GenericAvroSerde vs SpecificAvroSerde

Great thread including Andrew Almeida and @nbuesing on the difference between GenericAvroSerde and SpecificAvroSerde. I’ve had this same question in the past, so I figured this could be useful for posterity! Pulled from the Confluent Community Slack.

Andre Almeida Hi guys, having first steps in KafkaStreams (After doing a lot with ksql) and i have a noob question Whats the fundamental difference between GenericAvroSerde and SpecificAvroSerde. In which situation should each one be used?

Neil Buesing so this is all based on Avro have a generic record parser and a specific record parser. If you know your structure at the compile time of your kafka streams application, having POJOs that have been built from your avro definition will make the code you write in your application a lot cleaner. Less code like String foo = (String) record.get("field") ), stronger typed, but more coupled.Now if data structures are not known at compile time (e.g. ksqlDB for example) then you would need to use the generic record Avro, and then need the GenericAvroSerde.Also, If you are working with your kafka streams application with known data structures at the time you built your application, I strongly recommend using specific record parser; especially if you used logical types. Until recently GenericRecord would not apply the logical type converters. See pull 1762/63 as well.

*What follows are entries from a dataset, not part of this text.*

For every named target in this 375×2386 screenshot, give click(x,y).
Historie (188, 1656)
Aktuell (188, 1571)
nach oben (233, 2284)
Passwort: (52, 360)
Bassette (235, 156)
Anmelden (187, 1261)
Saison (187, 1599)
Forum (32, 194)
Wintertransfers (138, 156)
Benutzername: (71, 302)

DGS-785 Add logical type converter to Kafka avro serializer/deserializer (#17… by rayokota · Pull Request #1781 · confluentinc/schema-registry

Neil Buesing for 90% of the streams applications I have written where Avro was involved, I used specific-record Datum Reader and POJOs generated from gradle-avro-plugin. For applications that are configuration driven, I will use generic record. Along with the logical type concern — String types are also another concern Unless you know the magic avro setting GenericRecord will have strings as Utf8 objects (not Strings), but it does extend from Character Sequence.

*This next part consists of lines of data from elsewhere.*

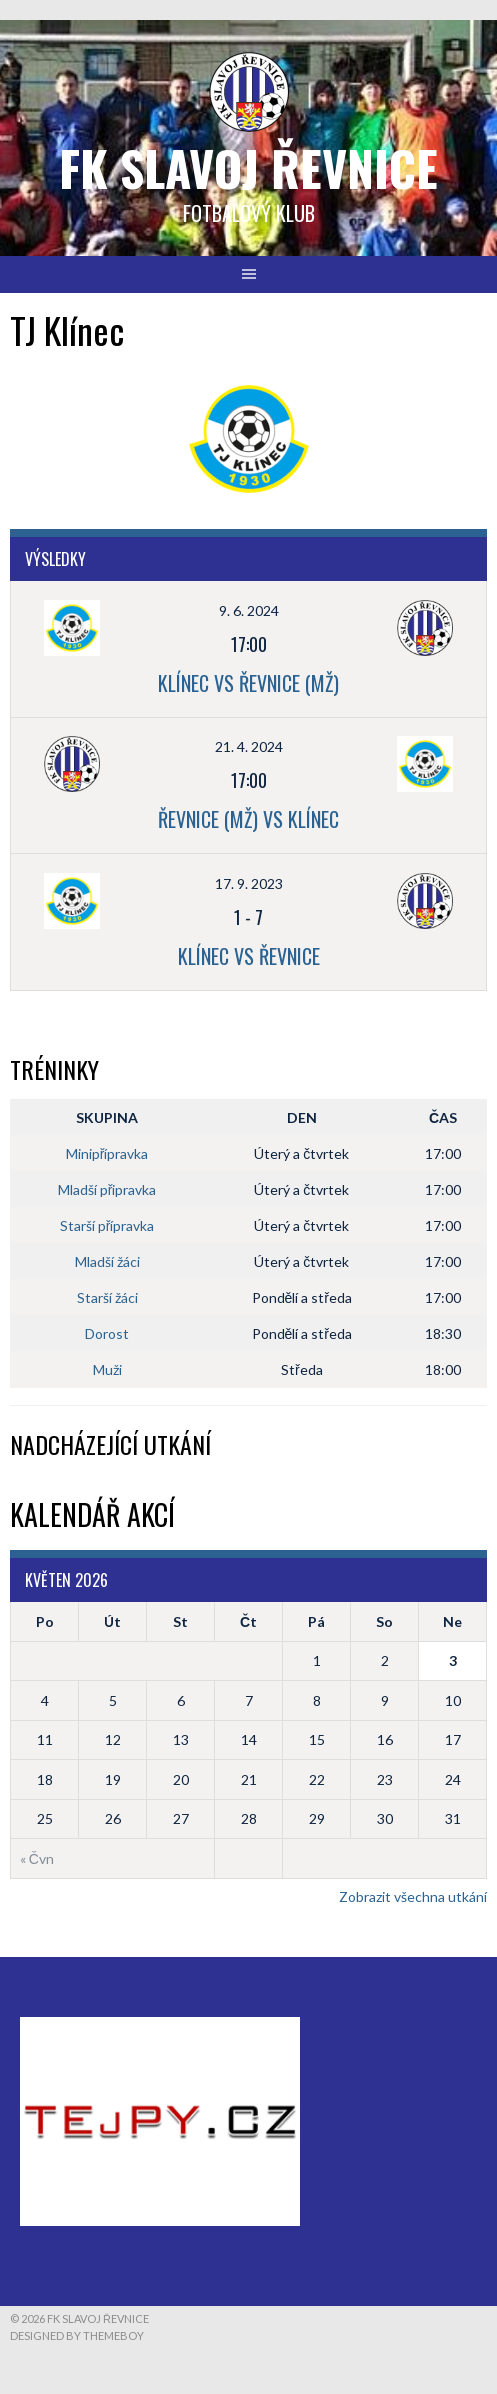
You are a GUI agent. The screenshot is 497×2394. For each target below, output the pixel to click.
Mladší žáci (107, 1261)
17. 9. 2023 (249, 883)
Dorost (107, 1333)
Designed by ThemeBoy (77, 2335)
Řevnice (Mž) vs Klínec (248, 819)
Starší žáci (107, 1297)
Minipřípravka (107, 1153)
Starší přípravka (107, 1225)
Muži (107, 1369)
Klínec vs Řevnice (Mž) (248, 683)
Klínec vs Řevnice (249, 956)
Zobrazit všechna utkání (413, 1896)
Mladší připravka (107, 1189)
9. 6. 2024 (249, 610)
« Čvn (37, 1858)
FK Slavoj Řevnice (248, 167)
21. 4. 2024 (249, 746)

GitHub - davidmc24/gradle-avro-plugin: A Gradle plugin to allow easily performing Java code generation for Apache Avro. It supports JSON schema declaration files, JSON protocol declaration files, and Avro IDL files.

Andre Almeida oh, great, i think now i understand how it works and the major difference between them.Thank you very much!!For my case, i think the best is, for now, Generic records because i want to read from topics where the schema is being managed by Kafka Conenctor itself (debezium)

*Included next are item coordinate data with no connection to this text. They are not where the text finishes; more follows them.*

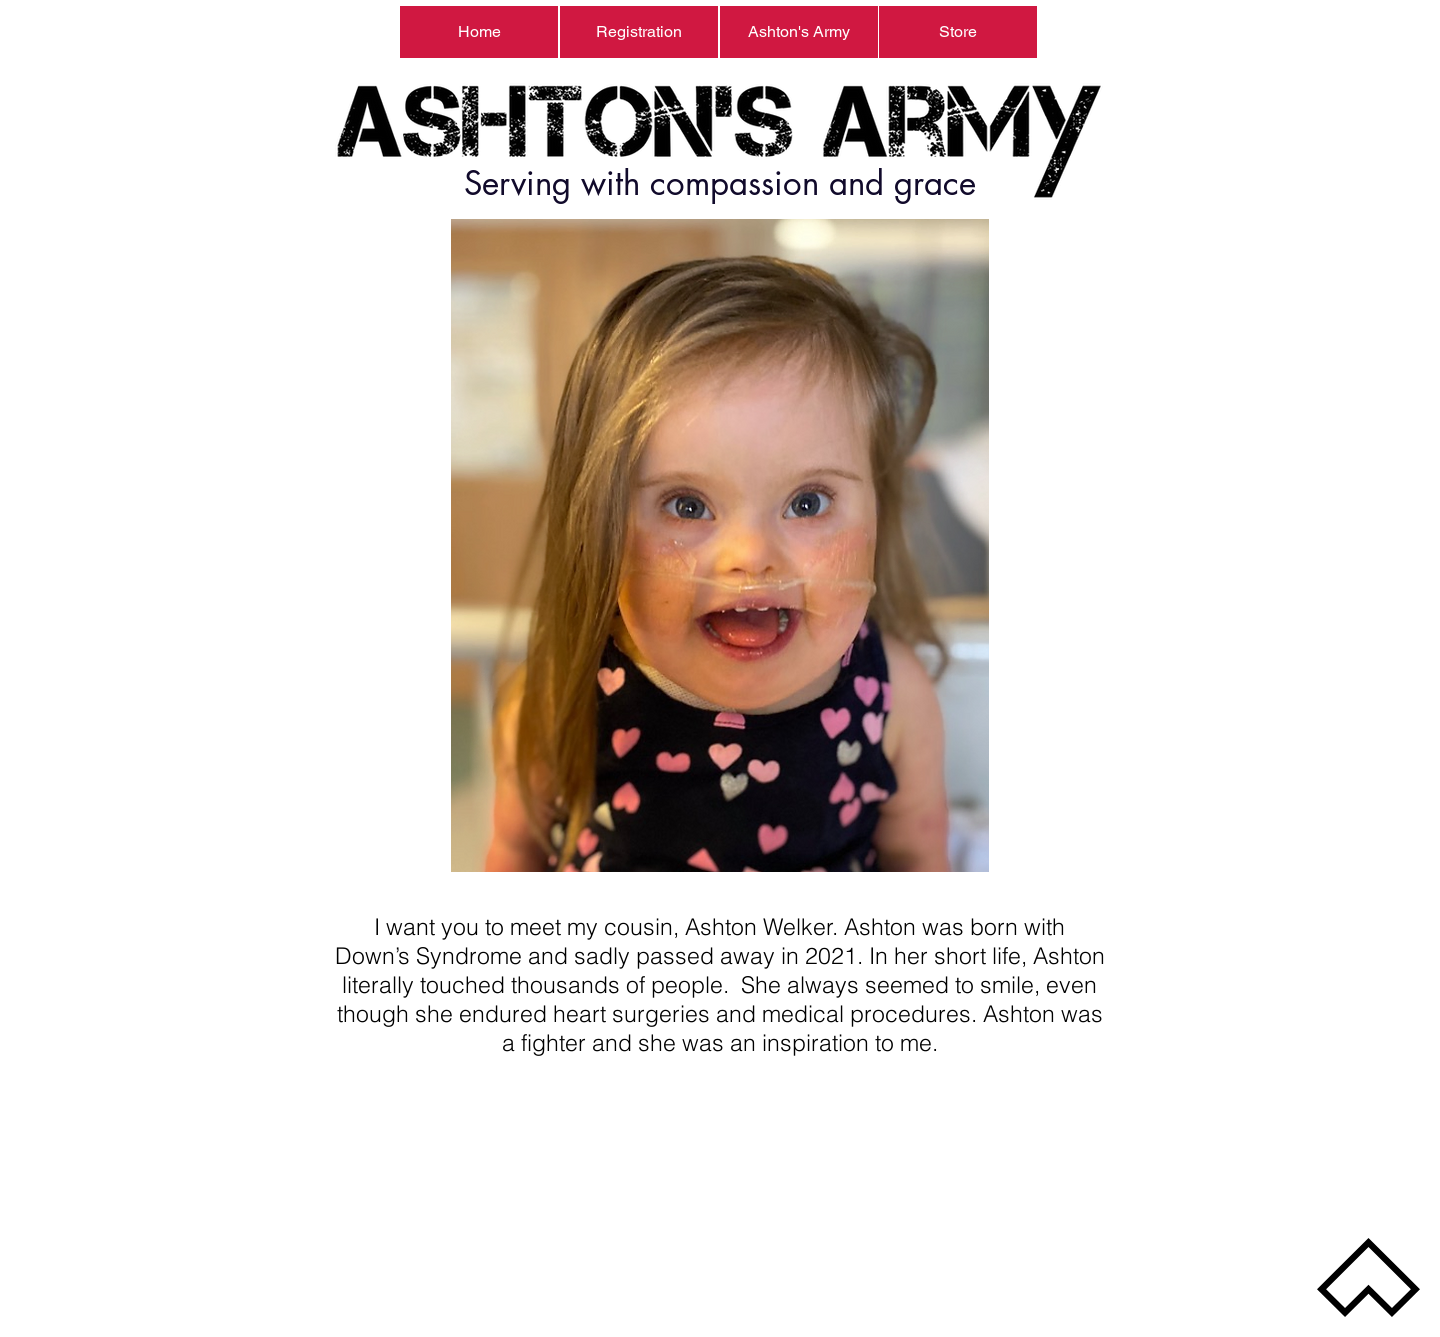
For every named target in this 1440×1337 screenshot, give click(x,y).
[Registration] (639, 32)
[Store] (958, 32)
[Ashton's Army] (799, 32)
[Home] (479, 32)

Andre Almeida i really appreciate your awesome help!

Neil Buesing yes, generic would be very good for your use-case. Just keep in mind logical types. Decimals from the db can be tricky. Debezium allows you to say you want decimals as strings if that becomes problematic. I once did jdbc_source → generic → elastic sink and I told elastic since that the elastic index was pre-created so all decimals ended up as byte not converted from logical types…

Neil Buesing I am hopeful that the logical type support added to the Kafka Deserializer addresses that issue by applying them so GenericRecord actually has a BigDecimal (and not byte[ ]) but I haven’t tested that yet since that fix came after my involvement in that project.

Andre Almeida Yep, valid points you raised. But for now, I’m just trying to read from a topic and print it in the console, no luck so far, I got some deserializing errors, at least it’s what logs are telling me. But well, tomorrow it’s another day. Ty for you input


Fun fact, with Rust it’s almost the same, but in that case to get the ‘specific’ variant the user should issue an additional call, as we can’t use reflection there. Also the Rust Avro library had a bug so it didn’t work well with schema evolution, still trying to get the ‘specific’ variant if the schema had evolved. But a fix is almost merged, AVRO-3240: fix deserializer schema backward compatibility by ultrabug · Pull Request #1379 · apache/avro · GitHub. Also the Rust Avro library was recently moved to apache :raised_hands:.